What is required: Search the data for "Toggle" and copy every matching line.

(Recorded data)

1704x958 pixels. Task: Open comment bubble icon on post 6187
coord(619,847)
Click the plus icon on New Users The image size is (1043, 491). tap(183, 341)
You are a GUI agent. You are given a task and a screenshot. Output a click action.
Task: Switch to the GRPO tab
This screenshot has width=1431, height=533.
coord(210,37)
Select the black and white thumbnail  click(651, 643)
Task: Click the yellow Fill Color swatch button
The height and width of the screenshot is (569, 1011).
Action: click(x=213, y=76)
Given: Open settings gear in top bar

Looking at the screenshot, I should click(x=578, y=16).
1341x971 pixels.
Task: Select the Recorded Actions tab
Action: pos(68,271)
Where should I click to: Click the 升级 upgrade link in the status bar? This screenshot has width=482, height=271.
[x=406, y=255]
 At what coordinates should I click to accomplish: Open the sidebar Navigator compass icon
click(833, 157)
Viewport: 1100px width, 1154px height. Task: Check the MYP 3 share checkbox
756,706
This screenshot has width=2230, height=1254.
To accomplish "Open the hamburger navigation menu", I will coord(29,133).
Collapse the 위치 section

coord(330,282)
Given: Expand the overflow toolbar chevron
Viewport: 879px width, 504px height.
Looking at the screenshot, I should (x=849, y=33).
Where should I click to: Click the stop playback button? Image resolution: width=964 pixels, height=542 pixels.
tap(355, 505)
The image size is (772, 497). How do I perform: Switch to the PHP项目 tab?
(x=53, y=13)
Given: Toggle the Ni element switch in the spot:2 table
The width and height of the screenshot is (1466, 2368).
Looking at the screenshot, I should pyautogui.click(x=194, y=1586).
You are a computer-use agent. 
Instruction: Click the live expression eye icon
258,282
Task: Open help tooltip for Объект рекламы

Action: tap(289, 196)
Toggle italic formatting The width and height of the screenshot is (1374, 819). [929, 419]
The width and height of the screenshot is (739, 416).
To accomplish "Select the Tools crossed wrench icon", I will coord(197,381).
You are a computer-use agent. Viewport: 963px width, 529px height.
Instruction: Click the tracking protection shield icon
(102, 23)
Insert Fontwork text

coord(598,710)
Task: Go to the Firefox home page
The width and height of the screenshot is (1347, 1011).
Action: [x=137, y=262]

(End Recorded data)

Output below:
Given: Toggle the Ni element switch in the spot:2 table
Toggle italic formatting The width and height of the screenshot is (1374, 819). [929, 419]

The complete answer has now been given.